Con un nome riferito a un canide australiano, ma anche con una notevole carica post grunge, ecco i Death Town Dingo: li abbiamo intervistati.
Come è nato il nome Death Town Dingo?
Nei primi mesi di vita del gruppo mancavano certezze, un cantante e un repertorio completo. Con l’ingresso nel gruppo di Matt la band ha iniziato a macinare brani e i testi rispecchiavano in pieno le atmosfere e il sound che avevamo creato, ma mancava ancora un nome. La ricerca non è stata lunga ma dovevamo identificare un essere vivente, affamato, incazzato, emarginato e perseguitato in un contesto decadente e desolato. E così fu. Il canide australe ai margini di una cittadina spettrale abbandonata in un deserto polveroso ci apparse in sogno intimandoci in branco di attraversare la via principale costeggiata da cadaveri…
Ci parlate della vostra storia fino a qui?

........

OBIETTIVO DICHIARATO 1 → In base all'intervista ai Death Town Dingo, spiega che cosa ha fatto sì che la band iniziasse a macinare brani. Rispondi in una-tre frasi.
OBIETTIVO DICHIARATO 2 → Elenca tutti gli aggettivi con cui l'intervista ai Death Town Dingo descrive l'essere che il gruppo doveva identificare per trovare il nome.
I dati sono materiale a sé, indipendente dal testo del documento.

DATI MOSTRATI →
........

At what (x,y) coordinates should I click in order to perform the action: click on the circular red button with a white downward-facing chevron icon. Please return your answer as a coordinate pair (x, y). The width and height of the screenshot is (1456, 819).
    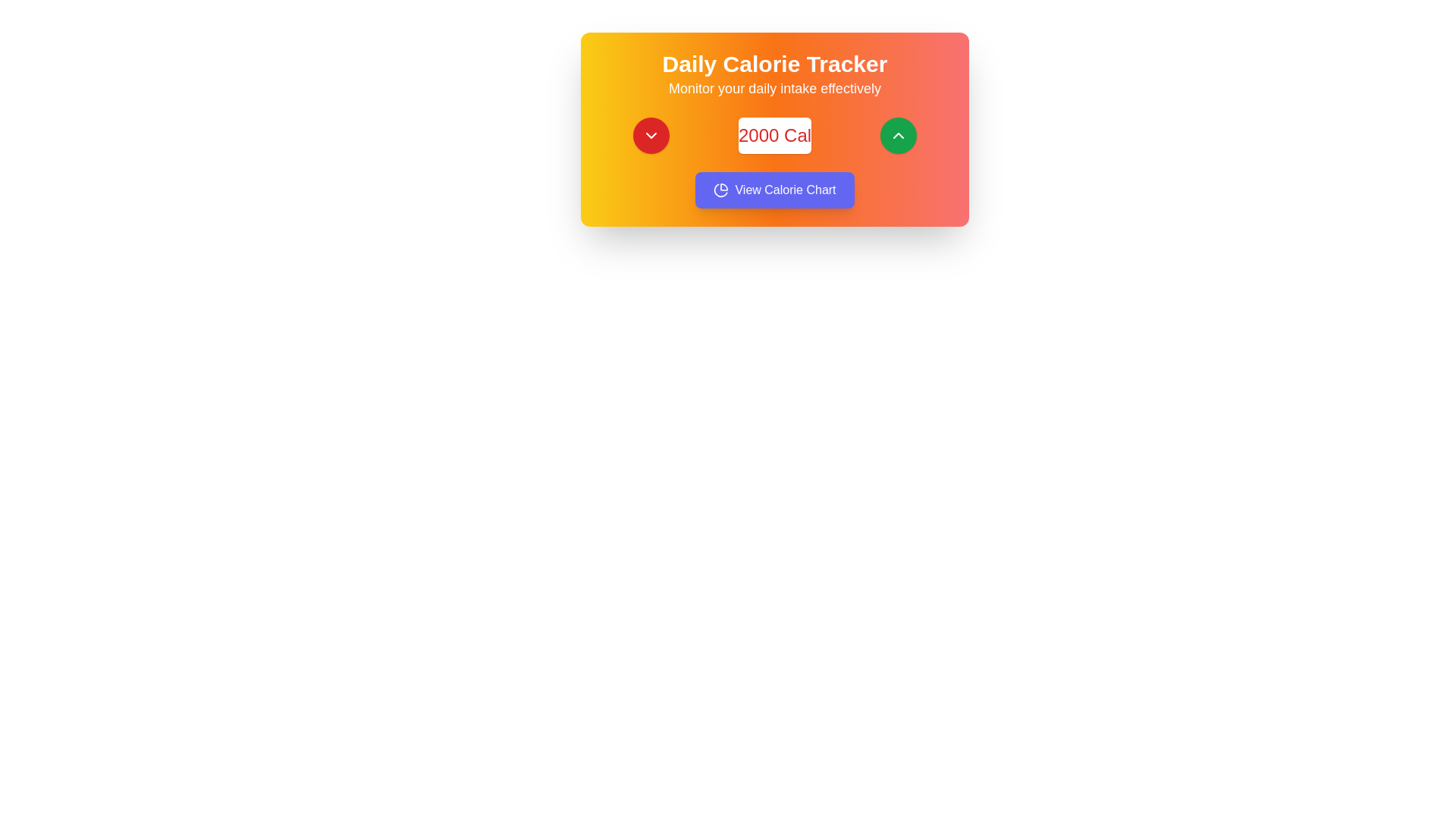
    Looking at the image, I should click on (651, 134).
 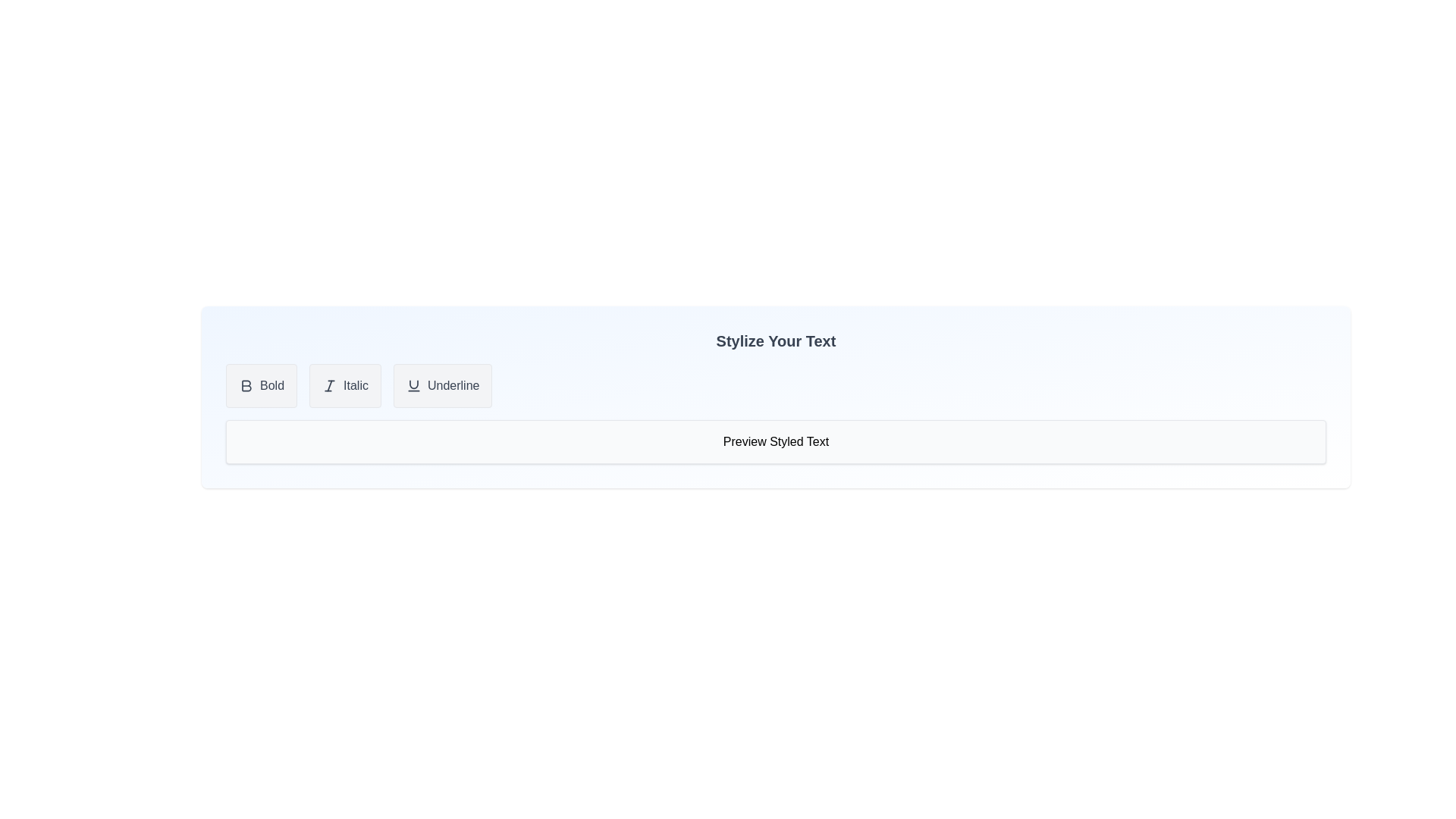 What do you see at coordinates (442, 385) in the screenshot?
I see `'Underline' button to toggle the underline style for the text` at bounding box center [442, 385].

........

RISPOSTA FINALE 1 → È stato l'ingresso di Matt nel gruppo: da quel momento la band ha iniziato a macinare brani, con testi che rispecchiavano in pieno le atmosfere e il sound creati.

RISPOSTA FINALE 2 → vivente, affamato, incazzato, emarginato, perseguitato